THE PROBLEM — Print only the lines from the one with "Instruction: Select the" through the end of the data, exactly, and please omit pictures.

EXERCISE INPUT —
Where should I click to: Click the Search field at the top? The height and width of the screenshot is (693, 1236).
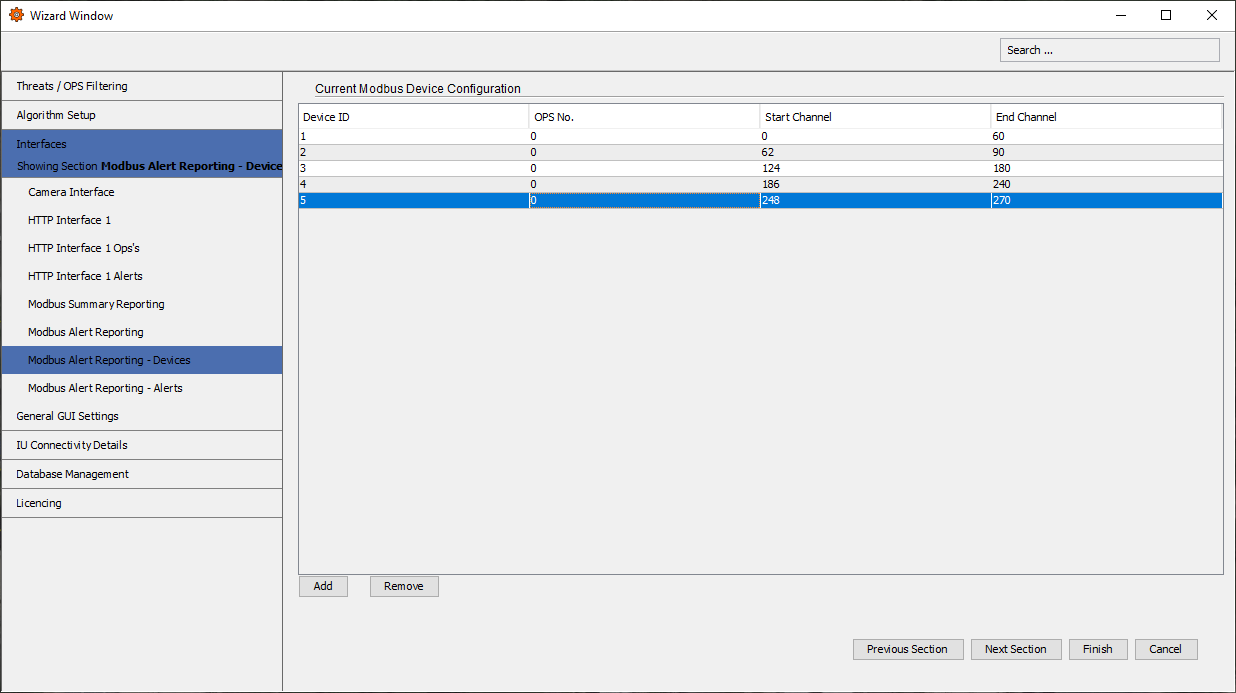(x=1109, y=49)
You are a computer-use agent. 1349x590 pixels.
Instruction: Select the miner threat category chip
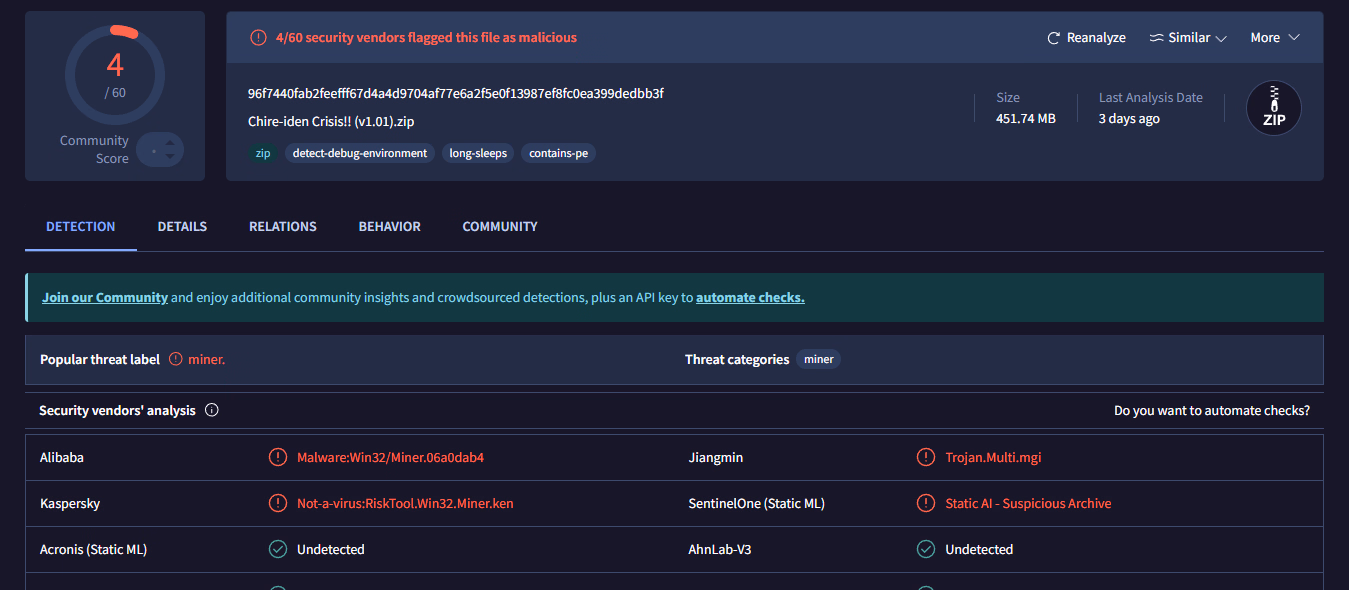click(x=818, y=359)
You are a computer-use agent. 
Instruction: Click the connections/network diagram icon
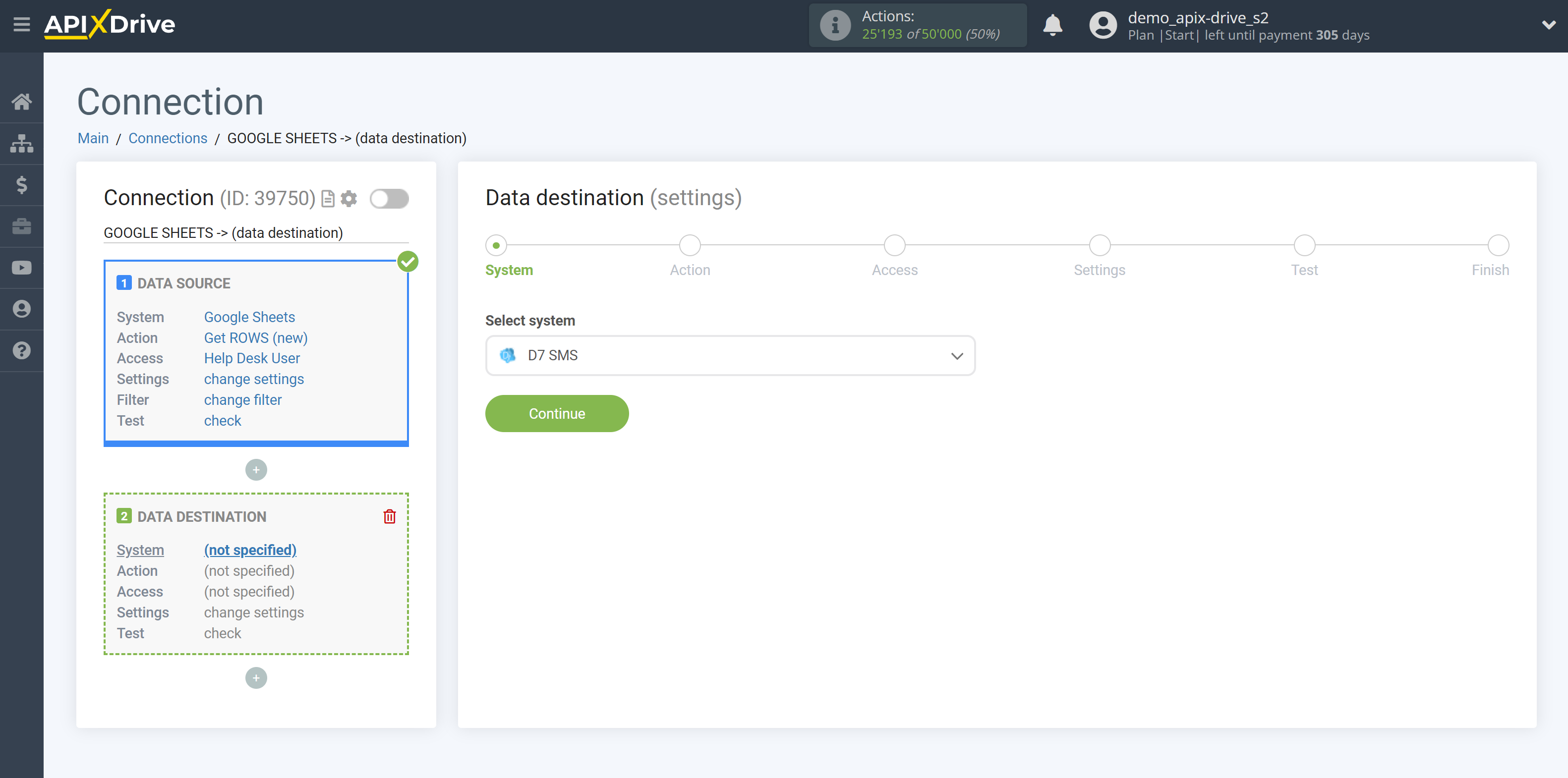22,142
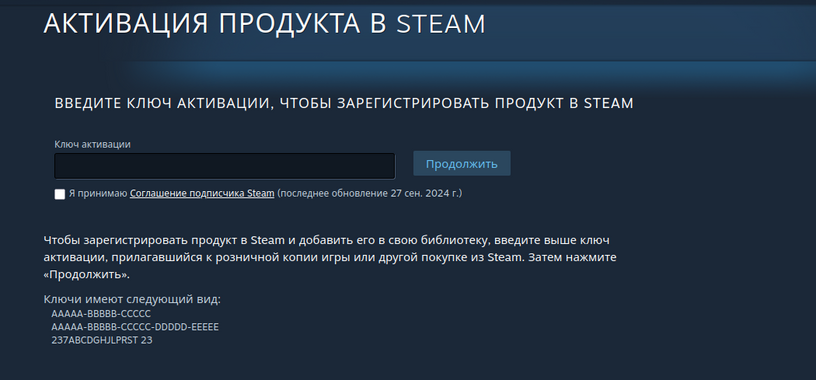The image size is (816, 380).
Task: Click the paragraph starting "Чтобы зарегистрировать продукт"
Action: (330, 258)
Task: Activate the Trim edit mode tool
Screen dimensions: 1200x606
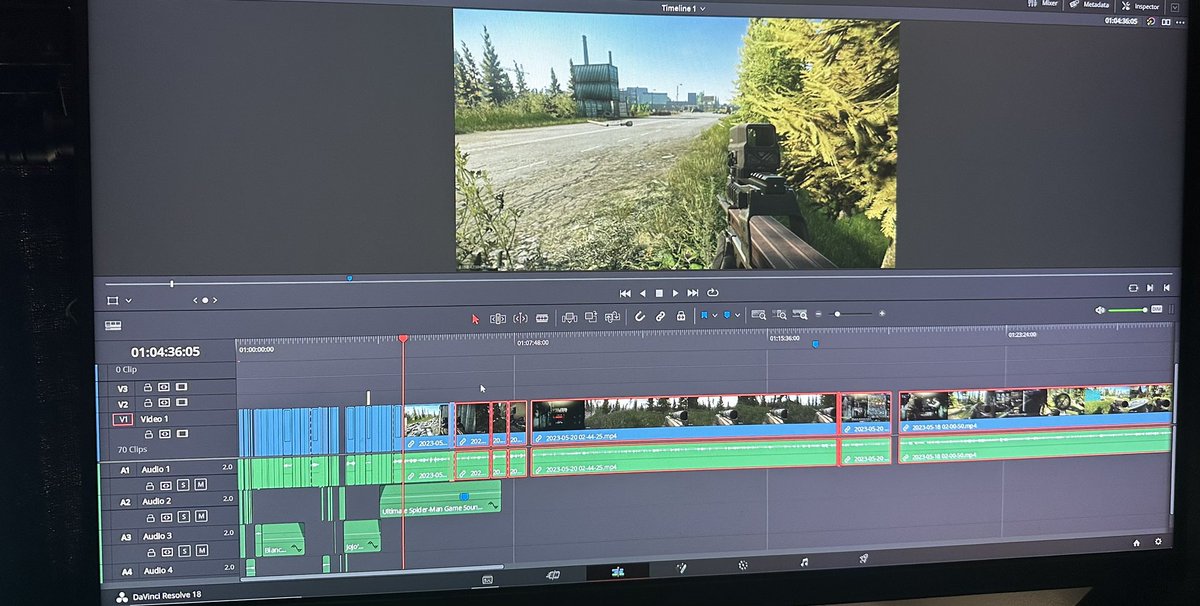Action: pyautogui.click(x=497, y=317)
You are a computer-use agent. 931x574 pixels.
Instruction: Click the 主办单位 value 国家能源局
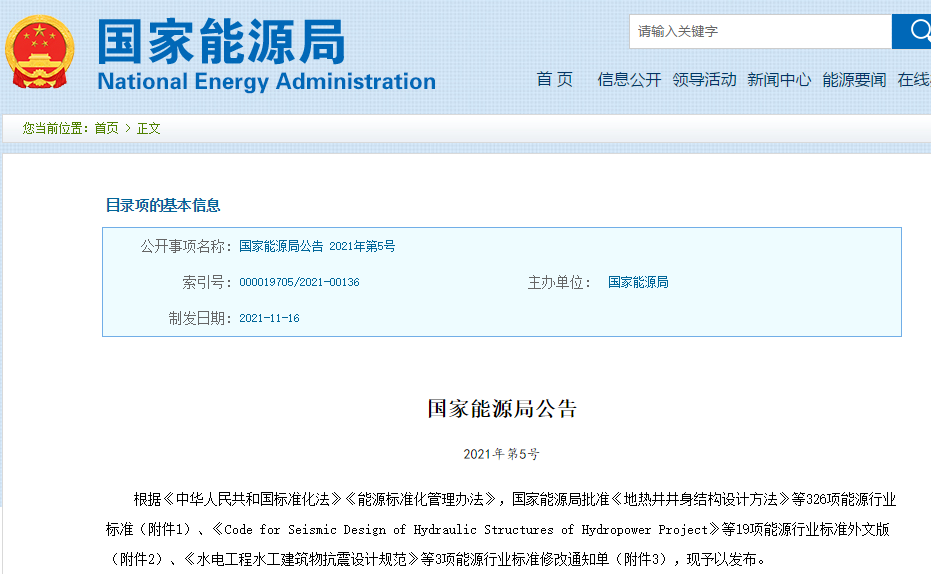tap(638, 283)
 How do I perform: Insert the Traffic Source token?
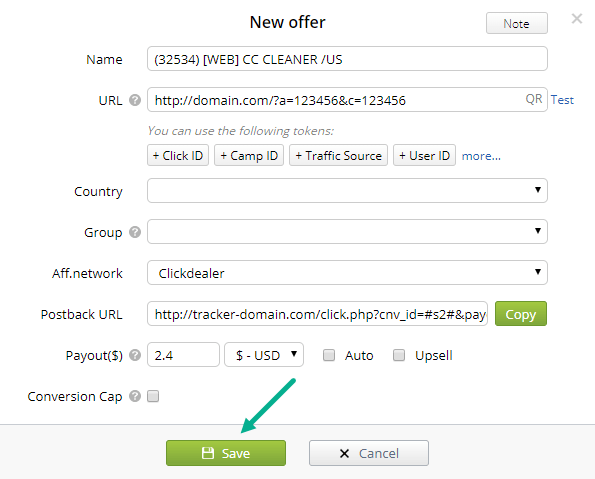point(338,155)
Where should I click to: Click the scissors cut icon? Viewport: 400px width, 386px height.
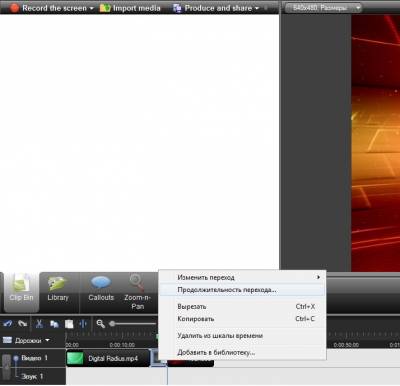(39, 324)

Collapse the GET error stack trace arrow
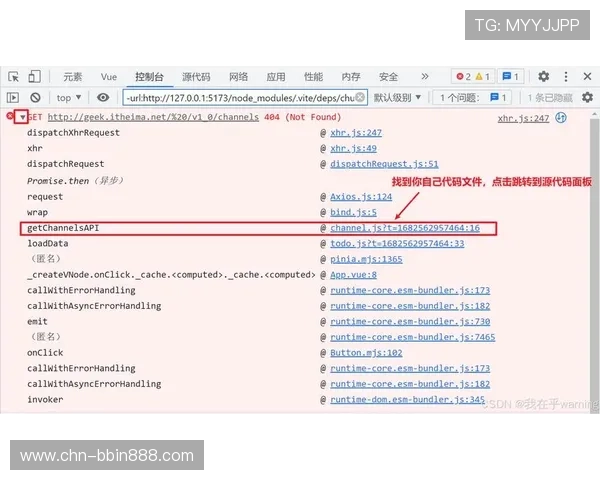21,117
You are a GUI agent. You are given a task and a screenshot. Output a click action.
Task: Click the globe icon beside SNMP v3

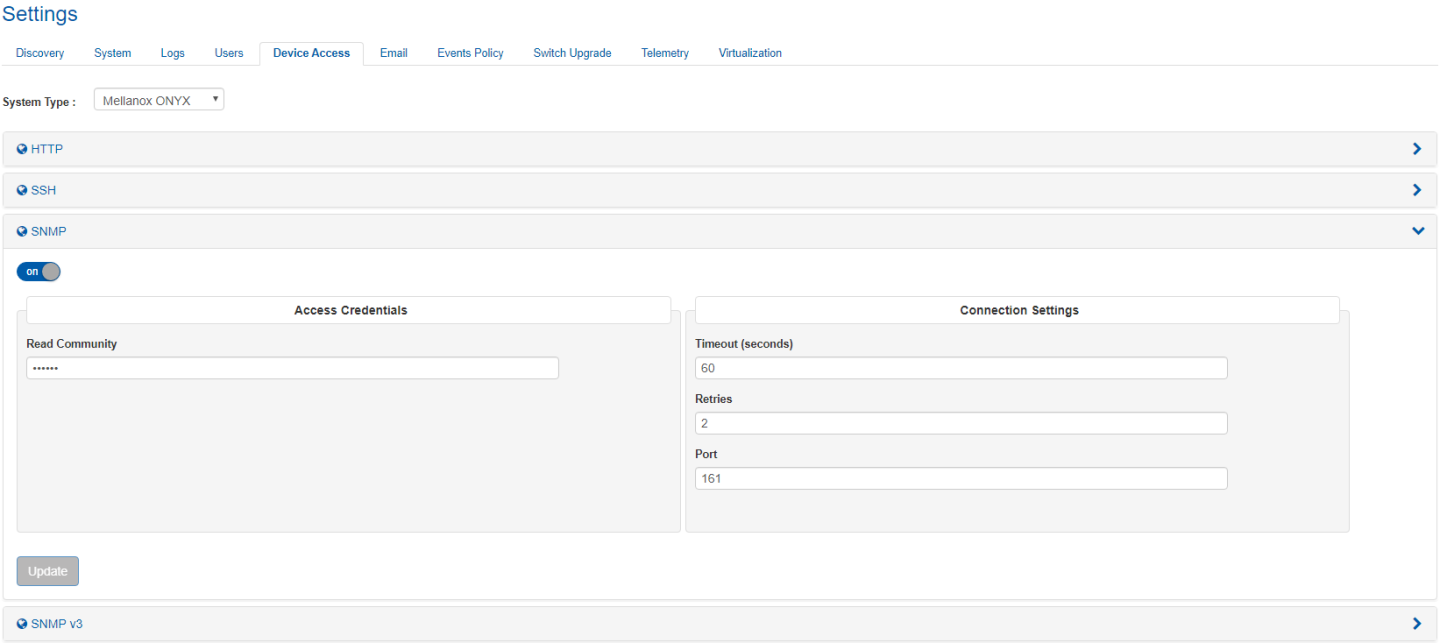[x=22, y=623]
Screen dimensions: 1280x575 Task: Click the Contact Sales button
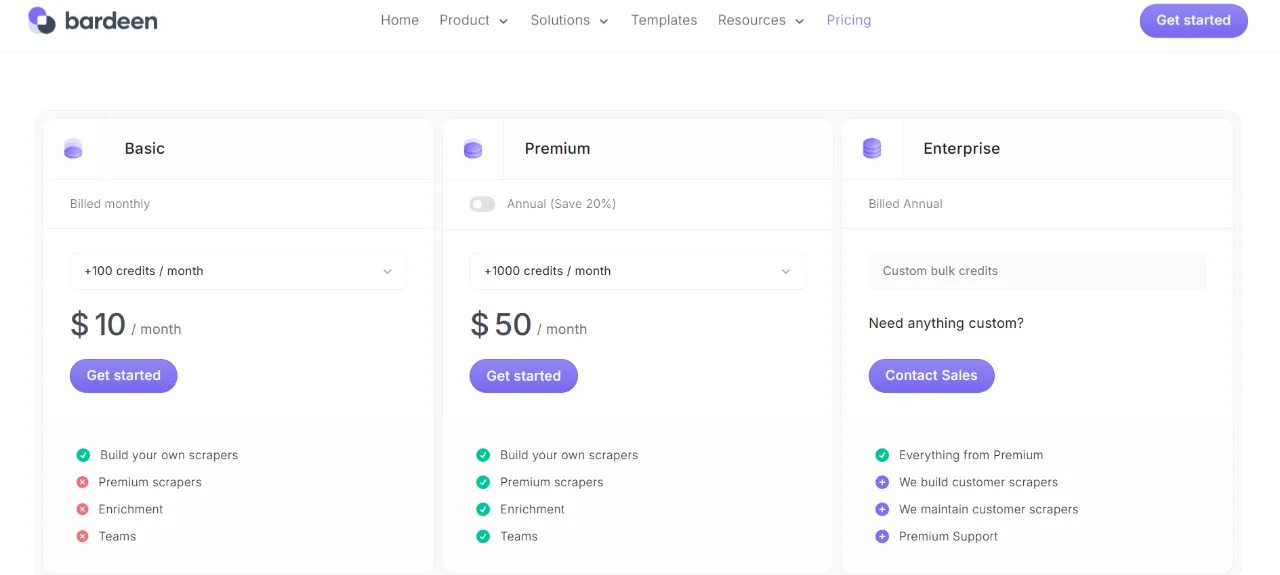931,376
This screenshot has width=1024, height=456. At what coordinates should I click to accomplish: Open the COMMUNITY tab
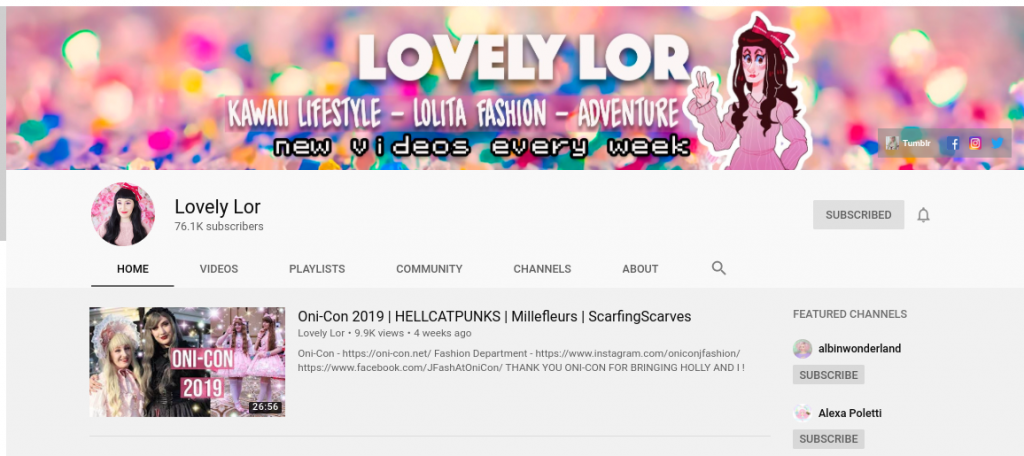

ANSWER FOR THE TASK —
Instruction: Select the miner threat category chip
click(x=818, y=359)
You are a computer-use agent. 
Instruction: Click the connections/network diagram icon
22,142
The image size is (816, 380).
Task: Click the paragraph starting "Чтобы зарегистрировать продукт"
Action: (330, 258)
Task: Activate the Trim edit mode tool
Screen dimensions: 1200x606
Action: pyautogui.click(x=497, y=317)
You are a computer-use agent. 931x574 pixels.
Instruction: Click the 主办单位 value 国家能源局
tap(638, 283)
 How do I perform: Insert the Traffic Source token?
point(338,155)
Where should I click to: Click the scissors cut icon? Viewport: 400px width, 386px height.
(39, 324)

Collapse the GET error stack trace arrow
21,117
You are a GUI agent. You are given a task and a screenshot. Output a click action.
Task: Click the globe icon beside SNMP v3

[x=22, y=623]
Screen dimensions: 1280x575 Task: Click the Contact Sales button
931,376
This screenshot has width=1024, height=456. At what coordinates should I click to accomplish: Open the COMMUNITY tab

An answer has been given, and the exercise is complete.